Justiça espanhola reabre processo sobre torturas no Guantánamo

Camp x-ray GuantánamoA Audiência Nacional (AN) de Espanha ratificou hoje a sua competência para investigar os delitos de torturas perpetrados por Estados Unidos no centro de reclusão ilegal de Guantánamo (Cuba).

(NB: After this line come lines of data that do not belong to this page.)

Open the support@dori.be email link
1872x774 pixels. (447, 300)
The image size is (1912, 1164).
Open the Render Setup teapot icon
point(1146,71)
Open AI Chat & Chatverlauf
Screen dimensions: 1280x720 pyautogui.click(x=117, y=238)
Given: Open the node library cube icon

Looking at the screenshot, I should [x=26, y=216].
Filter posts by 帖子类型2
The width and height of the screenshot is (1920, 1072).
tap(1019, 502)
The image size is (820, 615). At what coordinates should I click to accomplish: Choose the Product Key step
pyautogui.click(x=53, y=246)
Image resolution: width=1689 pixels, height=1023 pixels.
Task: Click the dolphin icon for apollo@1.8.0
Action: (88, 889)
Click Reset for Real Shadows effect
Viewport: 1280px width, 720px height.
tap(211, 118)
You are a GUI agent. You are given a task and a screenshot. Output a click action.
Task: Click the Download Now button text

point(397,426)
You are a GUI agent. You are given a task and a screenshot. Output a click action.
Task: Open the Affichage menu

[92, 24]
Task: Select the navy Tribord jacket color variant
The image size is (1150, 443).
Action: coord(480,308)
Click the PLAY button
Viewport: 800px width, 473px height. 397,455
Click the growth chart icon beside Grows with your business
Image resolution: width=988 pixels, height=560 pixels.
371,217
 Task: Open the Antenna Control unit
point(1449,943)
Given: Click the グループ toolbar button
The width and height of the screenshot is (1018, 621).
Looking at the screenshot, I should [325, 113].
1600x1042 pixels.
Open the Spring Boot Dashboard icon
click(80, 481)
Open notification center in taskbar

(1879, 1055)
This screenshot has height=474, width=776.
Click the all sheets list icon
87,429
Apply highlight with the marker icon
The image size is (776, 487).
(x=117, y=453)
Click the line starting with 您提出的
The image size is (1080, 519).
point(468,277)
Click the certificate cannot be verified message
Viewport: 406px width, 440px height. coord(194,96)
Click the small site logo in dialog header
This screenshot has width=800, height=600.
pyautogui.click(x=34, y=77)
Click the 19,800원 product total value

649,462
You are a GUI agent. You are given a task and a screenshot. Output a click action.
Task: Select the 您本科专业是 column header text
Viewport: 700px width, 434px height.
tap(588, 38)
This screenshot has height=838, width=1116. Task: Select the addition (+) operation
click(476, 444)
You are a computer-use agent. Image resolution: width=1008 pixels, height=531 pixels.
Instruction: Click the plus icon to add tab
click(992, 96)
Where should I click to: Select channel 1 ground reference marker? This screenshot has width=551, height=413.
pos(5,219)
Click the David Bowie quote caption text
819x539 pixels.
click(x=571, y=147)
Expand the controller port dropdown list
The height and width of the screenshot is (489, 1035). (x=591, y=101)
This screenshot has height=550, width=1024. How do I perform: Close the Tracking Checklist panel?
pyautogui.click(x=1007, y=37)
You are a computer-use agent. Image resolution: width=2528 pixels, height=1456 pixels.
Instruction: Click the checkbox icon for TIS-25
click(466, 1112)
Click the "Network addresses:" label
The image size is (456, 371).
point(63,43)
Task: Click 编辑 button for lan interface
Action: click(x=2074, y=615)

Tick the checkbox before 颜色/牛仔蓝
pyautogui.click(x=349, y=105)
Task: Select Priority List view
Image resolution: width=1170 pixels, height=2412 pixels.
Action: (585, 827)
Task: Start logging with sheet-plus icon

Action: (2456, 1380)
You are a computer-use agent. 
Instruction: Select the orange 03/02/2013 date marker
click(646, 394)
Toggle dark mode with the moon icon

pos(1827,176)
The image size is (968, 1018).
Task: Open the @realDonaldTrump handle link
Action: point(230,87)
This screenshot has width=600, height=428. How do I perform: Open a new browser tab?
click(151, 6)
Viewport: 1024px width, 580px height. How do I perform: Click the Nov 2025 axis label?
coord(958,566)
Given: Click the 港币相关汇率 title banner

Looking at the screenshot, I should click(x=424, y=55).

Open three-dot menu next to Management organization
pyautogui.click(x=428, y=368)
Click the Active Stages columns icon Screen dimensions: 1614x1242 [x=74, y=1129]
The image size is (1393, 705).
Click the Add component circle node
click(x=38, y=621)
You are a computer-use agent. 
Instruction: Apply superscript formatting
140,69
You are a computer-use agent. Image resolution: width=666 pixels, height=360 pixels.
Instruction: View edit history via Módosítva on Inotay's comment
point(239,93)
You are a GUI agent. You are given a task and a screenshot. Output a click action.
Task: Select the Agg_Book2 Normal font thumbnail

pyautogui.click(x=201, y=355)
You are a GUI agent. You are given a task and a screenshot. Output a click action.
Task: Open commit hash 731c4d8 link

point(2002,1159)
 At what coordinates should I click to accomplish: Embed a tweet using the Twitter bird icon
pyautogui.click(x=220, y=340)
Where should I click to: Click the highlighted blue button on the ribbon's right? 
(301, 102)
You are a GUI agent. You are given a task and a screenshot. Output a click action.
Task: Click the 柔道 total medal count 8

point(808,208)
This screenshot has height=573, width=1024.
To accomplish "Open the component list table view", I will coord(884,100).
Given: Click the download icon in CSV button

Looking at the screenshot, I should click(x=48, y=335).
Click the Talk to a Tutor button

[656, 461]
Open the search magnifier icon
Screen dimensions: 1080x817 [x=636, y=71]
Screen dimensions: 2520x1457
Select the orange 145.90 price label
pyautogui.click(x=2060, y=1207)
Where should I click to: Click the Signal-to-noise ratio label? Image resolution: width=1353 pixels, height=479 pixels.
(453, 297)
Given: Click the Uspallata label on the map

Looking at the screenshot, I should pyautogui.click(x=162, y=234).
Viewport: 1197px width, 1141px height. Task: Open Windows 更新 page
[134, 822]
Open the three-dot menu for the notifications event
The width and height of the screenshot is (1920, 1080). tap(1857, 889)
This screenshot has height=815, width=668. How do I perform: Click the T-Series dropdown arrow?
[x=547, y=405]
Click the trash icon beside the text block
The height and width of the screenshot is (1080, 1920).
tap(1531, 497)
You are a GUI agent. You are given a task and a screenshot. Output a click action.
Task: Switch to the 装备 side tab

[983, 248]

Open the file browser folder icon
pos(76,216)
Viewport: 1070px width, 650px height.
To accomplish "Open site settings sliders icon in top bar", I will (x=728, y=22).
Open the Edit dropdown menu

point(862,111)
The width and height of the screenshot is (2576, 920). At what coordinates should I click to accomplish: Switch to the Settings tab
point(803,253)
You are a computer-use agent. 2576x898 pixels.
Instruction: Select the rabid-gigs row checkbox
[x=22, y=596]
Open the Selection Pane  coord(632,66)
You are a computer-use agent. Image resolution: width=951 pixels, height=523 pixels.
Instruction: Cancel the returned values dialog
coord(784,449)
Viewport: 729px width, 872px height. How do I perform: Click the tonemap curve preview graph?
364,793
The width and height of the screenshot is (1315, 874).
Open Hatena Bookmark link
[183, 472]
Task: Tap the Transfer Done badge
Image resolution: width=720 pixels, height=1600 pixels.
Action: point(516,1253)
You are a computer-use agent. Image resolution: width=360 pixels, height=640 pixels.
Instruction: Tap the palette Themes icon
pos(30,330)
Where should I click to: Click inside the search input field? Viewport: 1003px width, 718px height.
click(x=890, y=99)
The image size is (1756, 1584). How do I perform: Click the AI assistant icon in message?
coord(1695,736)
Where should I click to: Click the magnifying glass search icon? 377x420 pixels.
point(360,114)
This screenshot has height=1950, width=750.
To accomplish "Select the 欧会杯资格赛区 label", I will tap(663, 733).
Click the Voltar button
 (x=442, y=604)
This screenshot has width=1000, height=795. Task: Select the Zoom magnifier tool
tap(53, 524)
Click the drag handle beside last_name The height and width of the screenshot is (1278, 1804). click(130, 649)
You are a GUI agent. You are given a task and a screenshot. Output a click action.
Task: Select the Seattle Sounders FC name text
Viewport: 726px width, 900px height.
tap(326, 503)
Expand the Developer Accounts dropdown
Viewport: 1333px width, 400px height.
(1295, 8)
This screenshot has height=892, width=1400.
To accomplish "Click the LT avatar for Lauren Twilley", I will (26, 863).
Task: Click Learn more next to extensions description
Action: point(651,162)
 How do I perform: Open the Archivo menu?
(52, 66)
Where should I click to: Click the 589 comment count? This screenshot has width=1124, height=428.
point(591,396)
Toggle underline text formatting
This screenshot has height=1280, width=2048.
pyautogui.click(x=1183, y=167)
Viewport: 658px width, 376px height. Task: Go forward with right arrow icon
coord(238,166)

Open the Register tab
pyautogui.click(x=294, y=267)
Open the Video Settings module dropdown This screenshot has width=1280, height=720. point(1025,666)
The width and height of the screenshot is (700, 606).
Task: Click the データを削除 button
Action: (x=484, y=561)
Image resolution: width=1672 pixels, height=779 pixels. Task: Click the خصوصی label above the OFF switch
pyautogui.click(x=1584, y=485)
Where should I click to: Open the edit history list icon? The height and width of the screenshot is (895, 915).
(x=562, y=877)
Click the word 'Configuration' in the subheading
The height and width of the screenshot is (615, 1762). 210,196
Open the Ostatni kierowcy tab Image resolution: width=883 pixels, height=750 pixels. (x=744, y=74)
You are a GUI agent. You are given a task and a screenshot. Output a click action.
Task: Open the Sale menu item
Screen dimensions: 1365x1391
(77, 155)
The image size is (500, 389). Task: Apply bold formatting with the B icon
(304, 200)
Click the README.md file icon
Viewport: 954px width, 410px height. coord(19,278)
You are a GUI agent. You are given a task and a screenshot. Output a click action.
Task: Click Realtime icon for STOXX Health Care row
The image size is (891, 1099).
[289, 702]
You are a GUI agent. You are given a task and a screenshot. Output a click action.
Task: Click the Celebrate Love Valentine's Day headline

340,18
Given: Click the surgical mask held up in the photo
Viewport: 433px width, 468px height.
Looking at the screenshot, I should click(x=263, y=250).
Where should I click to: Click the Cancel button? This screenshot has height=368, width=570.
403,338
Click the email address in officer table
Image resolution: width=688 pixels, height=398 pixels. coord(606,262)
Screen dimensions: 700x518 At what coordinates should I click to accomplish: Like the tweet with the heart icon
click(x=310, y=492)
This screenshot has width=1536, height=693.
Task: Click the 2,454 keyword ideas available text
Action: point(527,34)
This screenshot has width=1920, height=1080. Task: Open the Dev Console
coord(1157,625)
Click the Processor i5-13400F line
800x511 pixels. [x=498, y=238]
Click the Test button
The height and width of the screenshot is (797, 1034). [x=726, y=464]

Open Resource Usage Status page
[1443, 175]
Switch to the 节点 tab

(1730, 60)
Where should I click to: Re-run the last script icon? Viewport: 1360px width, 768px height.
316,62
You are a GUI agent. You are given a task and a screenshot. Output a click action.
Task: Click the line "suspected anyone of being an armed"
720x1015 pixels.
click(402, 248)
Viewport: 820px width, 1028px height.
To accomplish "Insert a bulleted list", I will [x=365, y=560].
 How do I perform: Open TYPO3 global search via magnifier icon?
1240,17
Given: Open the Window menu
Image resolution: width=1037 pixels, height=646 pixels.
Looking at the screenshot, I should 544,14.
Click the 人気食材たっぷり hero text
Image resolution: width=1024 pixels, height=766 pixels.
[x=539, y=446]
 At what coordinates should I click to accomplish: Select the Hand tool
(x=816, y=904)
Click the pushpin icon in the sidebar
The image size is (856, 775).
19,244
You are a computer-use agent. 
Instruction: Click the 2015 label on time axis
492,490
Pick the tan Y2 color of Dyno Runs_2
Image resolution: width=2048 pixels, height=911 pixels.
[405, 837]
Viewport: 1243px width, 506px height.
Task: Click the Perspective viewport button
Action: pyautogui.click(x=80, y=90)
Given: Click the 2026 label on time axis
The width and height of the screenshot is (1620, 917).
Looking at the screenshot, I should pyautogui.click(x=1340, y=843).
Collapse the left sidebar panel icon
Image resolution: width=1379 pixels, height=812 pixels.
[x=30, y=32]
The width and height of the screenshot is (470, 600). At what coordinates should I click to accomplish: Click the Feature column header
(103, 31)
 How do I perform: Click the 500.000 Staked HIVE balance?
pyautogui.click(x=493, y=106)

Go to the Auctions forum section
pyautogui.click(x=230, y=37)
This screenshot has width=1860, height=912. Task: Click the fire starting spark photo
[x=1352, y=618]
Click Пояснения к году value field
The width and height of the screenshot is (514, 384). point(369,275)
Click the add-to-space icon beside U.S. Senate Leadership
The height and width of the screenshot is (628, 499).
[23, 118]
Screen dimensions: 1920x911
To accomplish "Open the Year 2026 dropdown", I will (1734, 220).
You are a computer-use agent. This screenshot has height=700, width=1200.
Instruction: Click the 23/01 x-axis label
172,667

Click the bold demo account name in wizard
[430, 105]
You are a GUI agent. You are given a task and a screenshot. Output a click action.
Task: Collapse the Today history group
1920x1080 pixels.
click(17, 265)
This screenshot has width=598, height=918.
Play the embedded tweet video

Num auto notificado esta sexta-feira, o juiz da principal instância penal espanhola Pablo Ruz decidiu reactivar a causa, depois de considerar não existir evidência de que as autoridades judiciais britânicas ou norte-americanas estejam a investigar o caso.
 
Por isso o magistrado retomou a queixa apresentada pelo cidadão marroquino Lahcen Ikassrien pelas torturas sofridas durante a sua detenção nessa prisão.
 
Ruz argumentou que os factos denunciados por Ikassrien poderão constituir um delito de torturas e outro de guerra, concordando prosseguir a investigação por entender que esta não é realizada por nenhum outro país e existem “vínculos relevantes com Espanha”.
 
O juiz baseou-se numa resolução ditada em Fevereiro de 2011 pela Sala do Penal da AN, a qual deu luz verde à denúncia apresentada por Ikassrien.
 
Essa instância admitiu a “competência por questão de radicação” da referida denúncia, pois o queixoso viveu 13 anos em Espanha, país onde ainda reside.
 
A Audiência concordou que Ruz prosseguisse com a causa aberta em 2009 pelo magistrado agora suspenso Baltasar Garzón, contrariando o critério do Ministério Público, para investigar as torturas na prisão do Guantánamo, criada pelo ex-presidente George W. Bush.
 
No auto, o juiz Garzón viu “um plano autorizado e sistemático de tortura e maus tratos sobre pessoas privadas de liberdade sem qualquer processo e sem os elementares direitos de todos os detidos, marcados e exigidos pelas convenções internacionais aplicáveis”.
 
Ruz solicitou ao procurador que identifique os possíveis responsáveis dos supostos delitos de torturas e contra a integridade moral, bem como de um ou vários delitos de crimes de guerra.
 
Pediu também, que informe se considera Bush um dos “supostos responsáveis” do ocorrido nesse centro de detenção, que esta semana faz uma década de existência.
 
Outros três ex-detidos em Guantánamo -Hamed Abderrahman Ahmed, Abdul Latif Al Banna e Omar Deghayes- também apresentaram queixa.

Segundo o juiz, os factos denunciados por todos eles podem constituir delitos de torturas e contra a integridade moral e de outros contra as pessoas e bens protegidos em caso de conflito armado (crimes de guerra).